*TASK BRIEF*: Begin at the line that contains "Tap the back navigation arrow" and stop at the end of the data. Reproduce those lines, requests included, but scale every coordinate in the answers by 2.05 and round each result to a whole number, with halves rounding up. Leave the pictures out.

*EXERCISE INPUTS*:
-- Start --

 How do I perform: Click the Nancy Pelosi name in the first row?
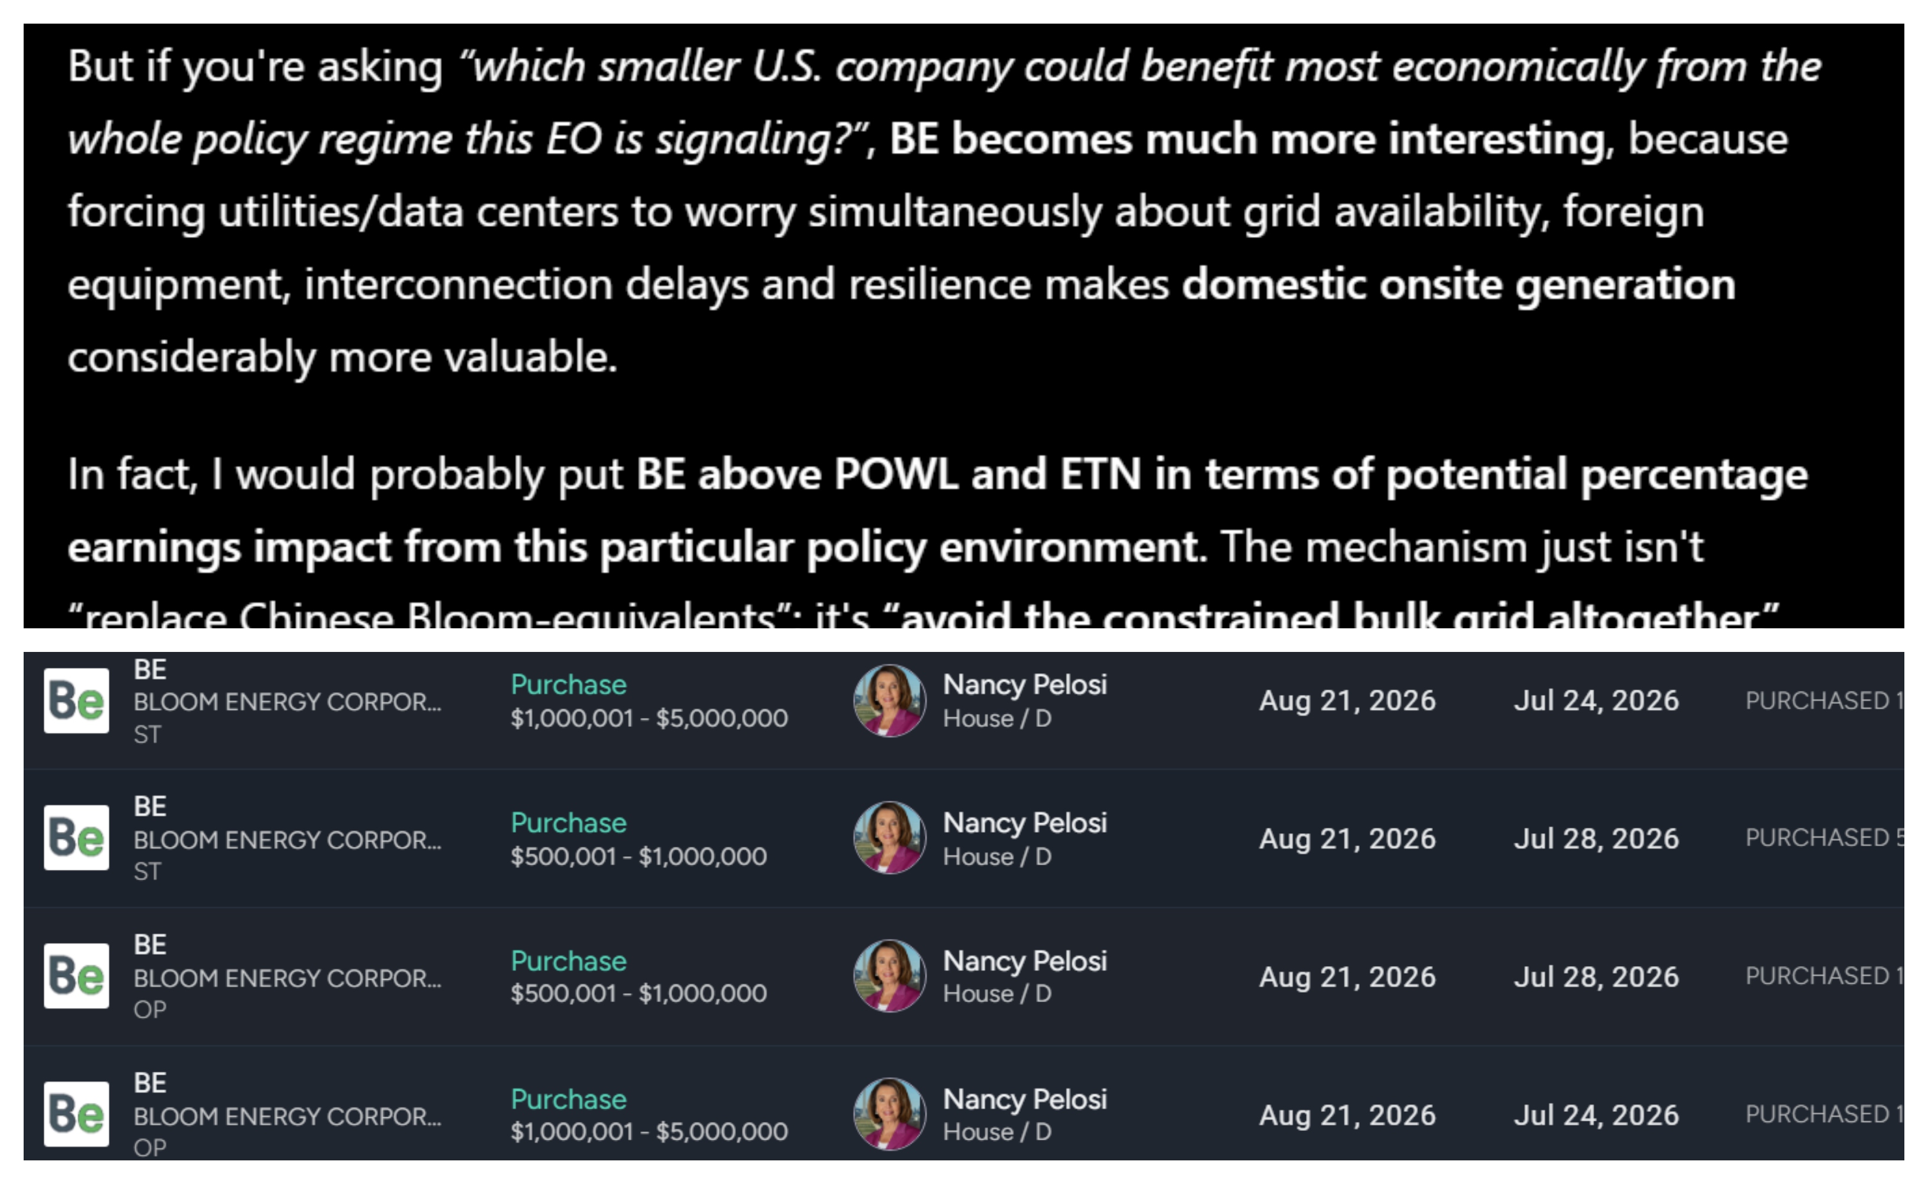(x=1024, y=684)
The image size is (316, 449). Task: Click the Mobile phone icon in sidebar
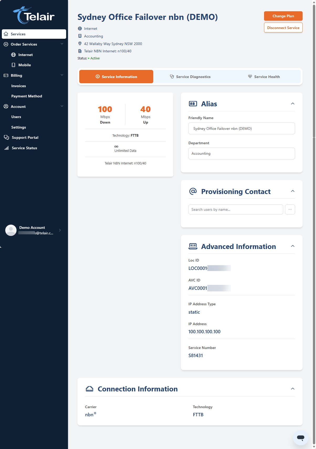[13, 65]
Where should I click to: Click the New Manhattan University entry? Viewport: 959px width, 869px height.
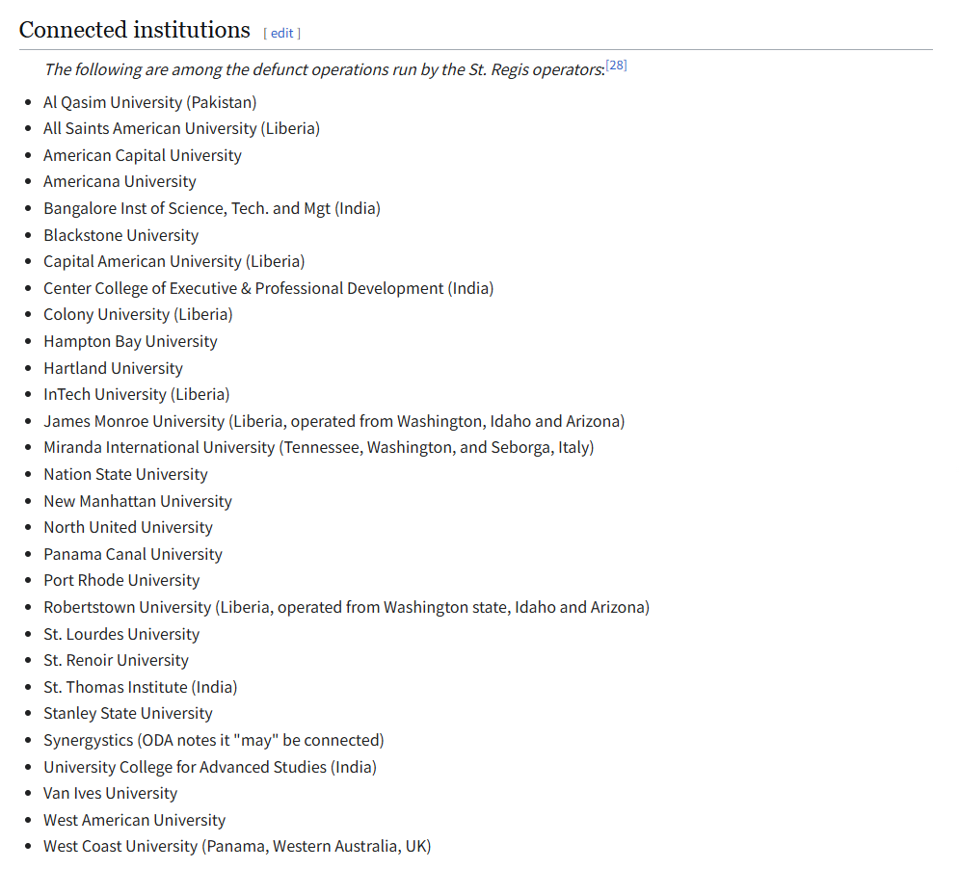point(137,501)
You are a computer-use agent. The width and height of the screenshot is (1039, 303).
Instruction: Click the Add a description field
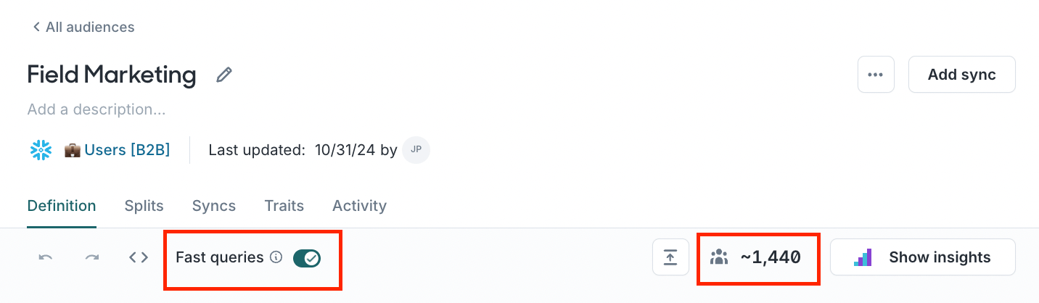[x=96, y=110]
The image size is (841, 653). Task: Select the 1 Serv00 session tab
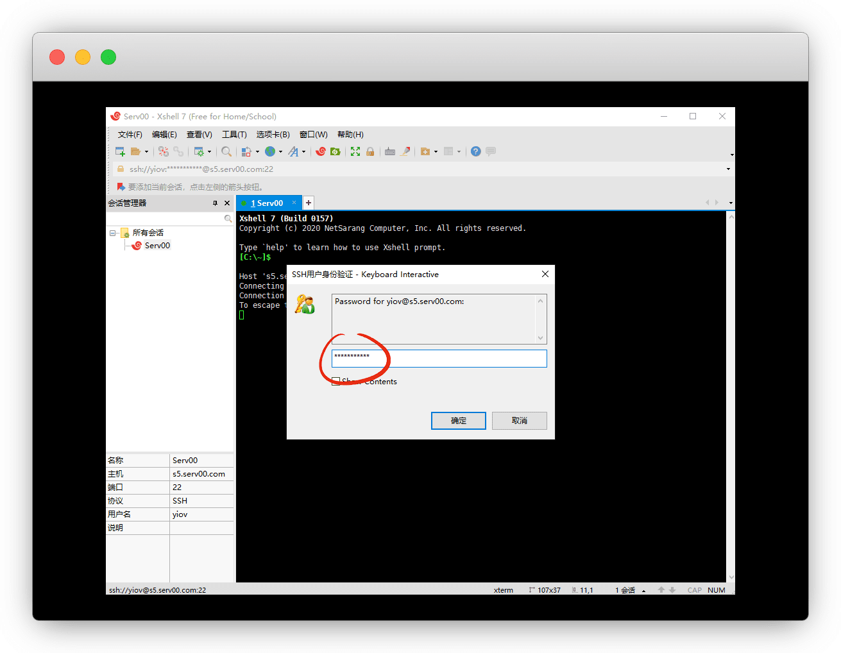pos(267,203)
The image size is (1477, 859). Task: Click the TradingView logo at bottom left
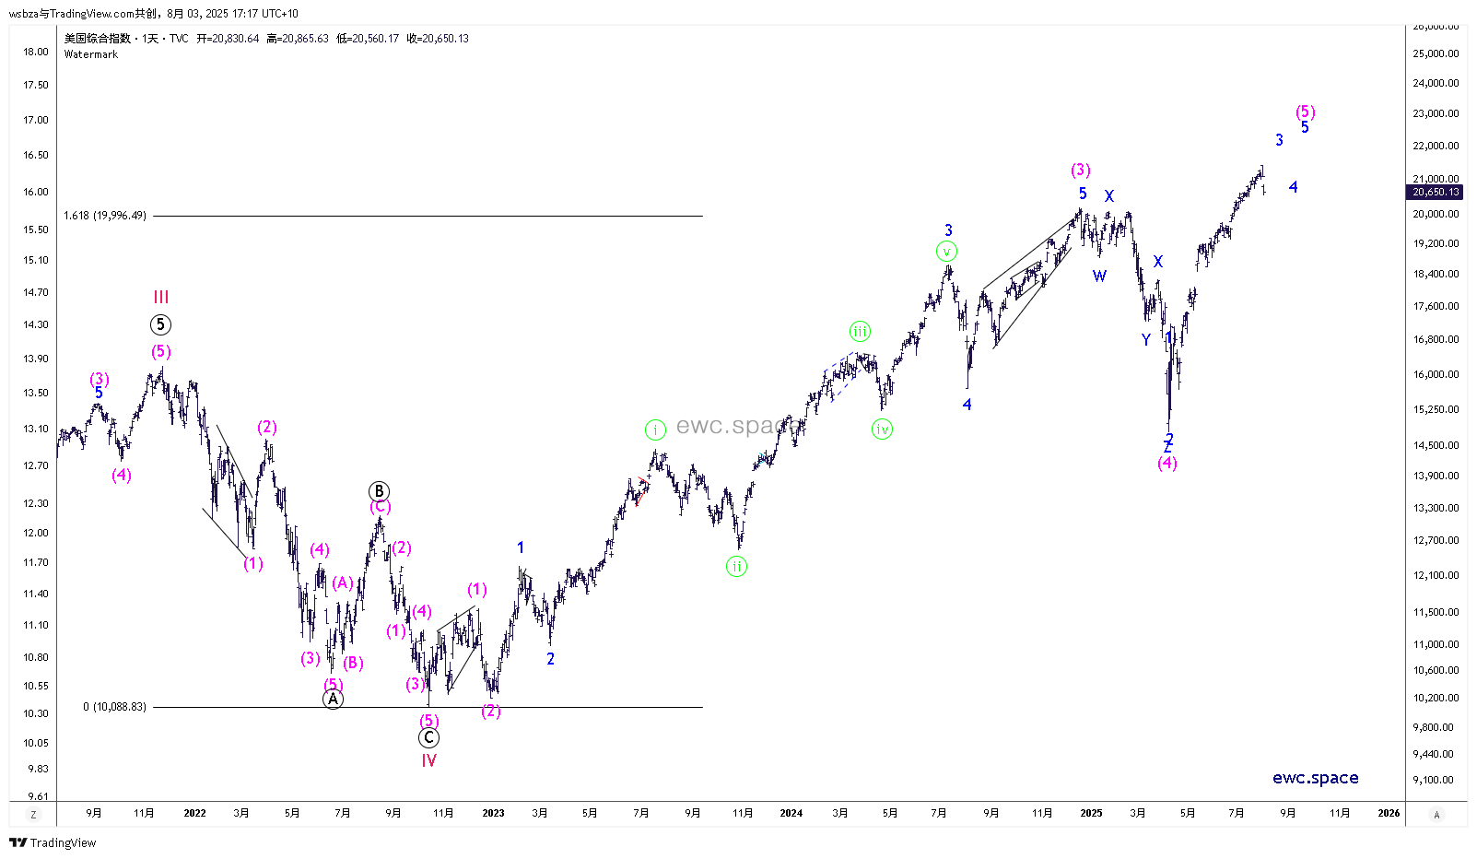53,842
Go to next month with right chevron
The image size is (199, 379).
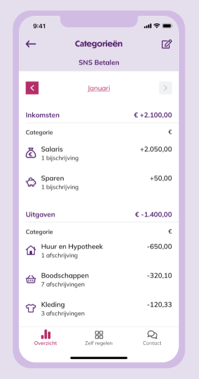click(x=166, y=88)
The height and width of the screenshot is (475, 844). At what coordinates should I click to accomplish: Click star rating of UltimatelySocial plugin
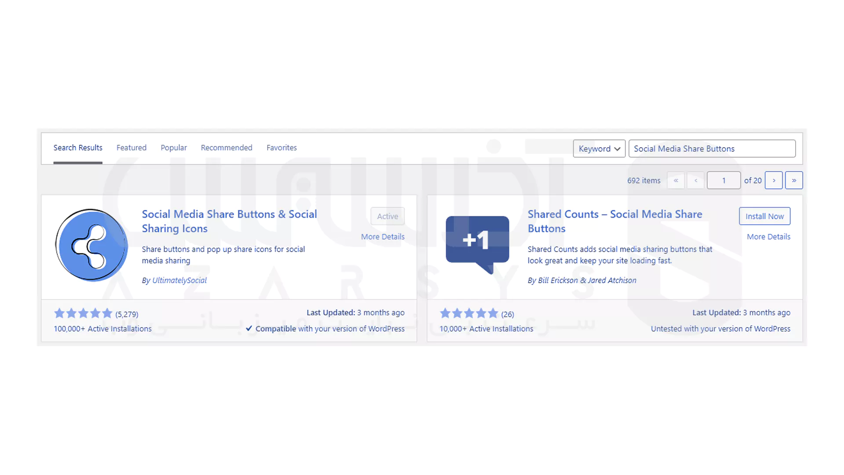click(x=83, y=314)
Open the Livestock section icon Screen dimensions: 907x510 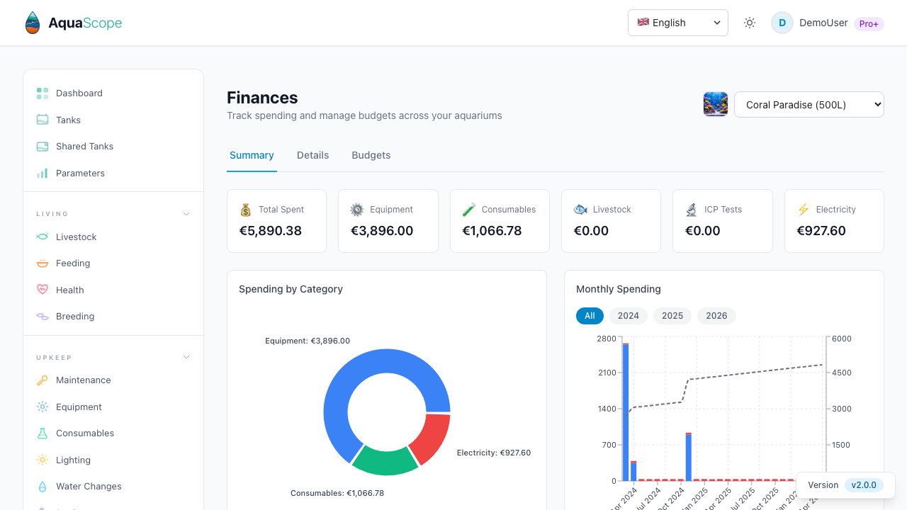[43, 237]
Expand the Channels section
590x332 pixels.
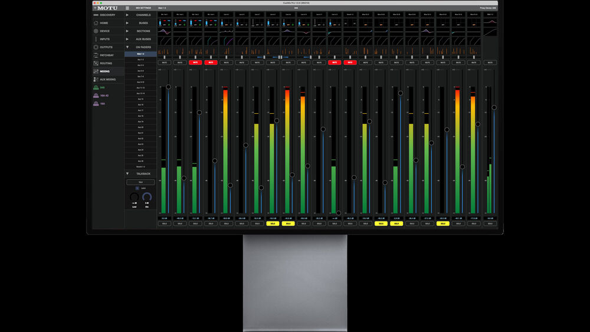143,15
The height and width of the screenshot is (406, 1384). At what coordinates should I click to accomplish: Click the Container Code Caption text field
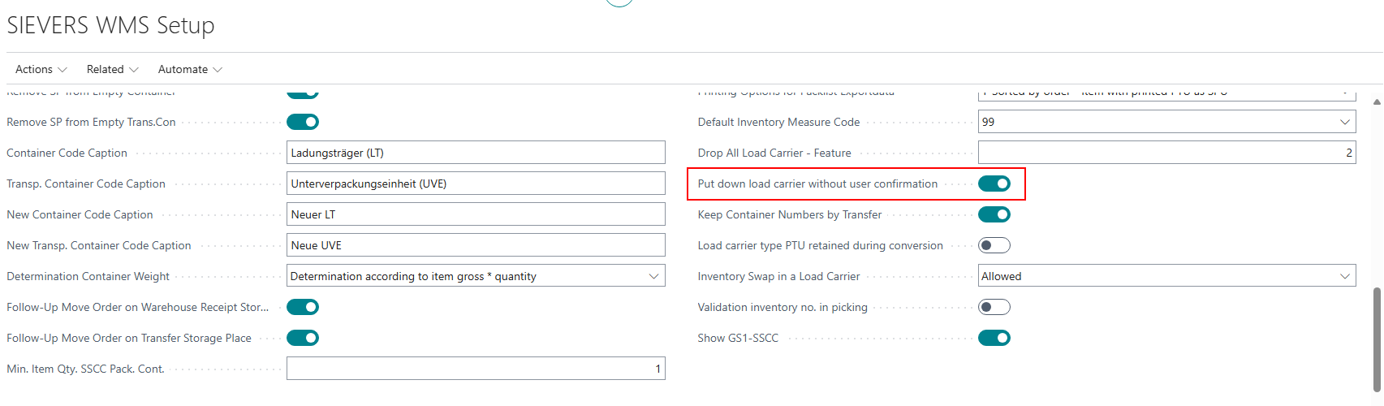pyautogui.click(x=476, y=153)
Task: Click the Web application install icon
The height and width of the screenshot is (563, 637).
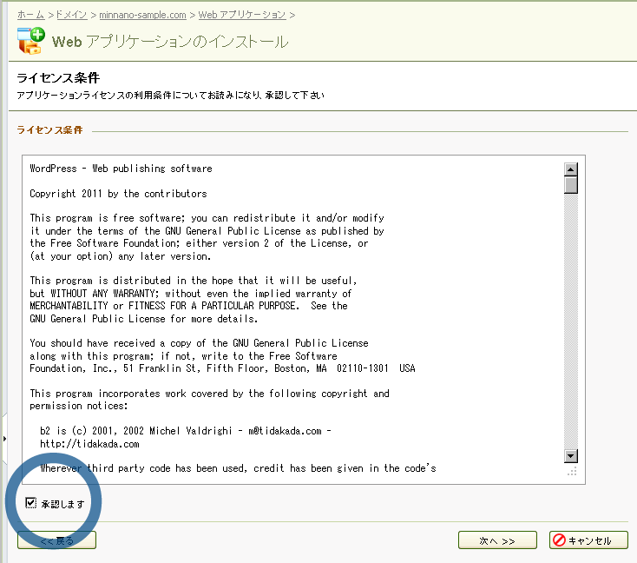Action: 30,41
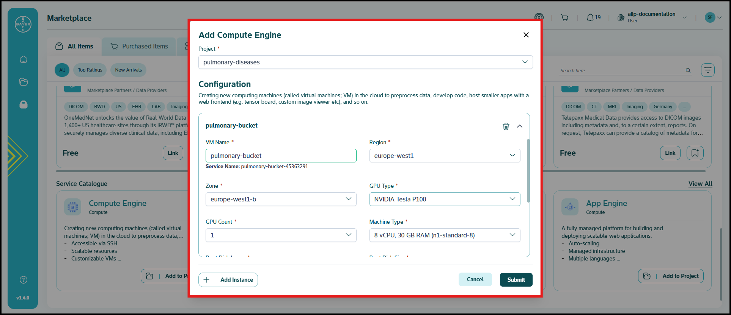Open the folder icon in sidebar
Screen dimensions: 731x315
(24, 82)
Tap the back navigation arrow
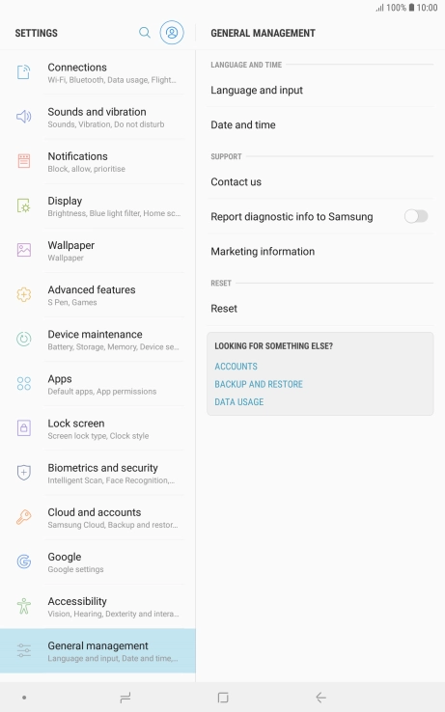 [x=320, y=698]
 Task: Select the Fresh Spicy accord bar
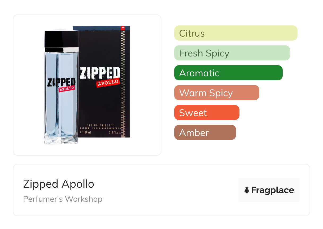[x=232, y=53]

-- End --

*EXERCISE OUTPUT*:
Tap the back navigation arrow
 [x=656, y=1431]
 Task: Select the Fresh Spicy accord bar
[x=476, y=109]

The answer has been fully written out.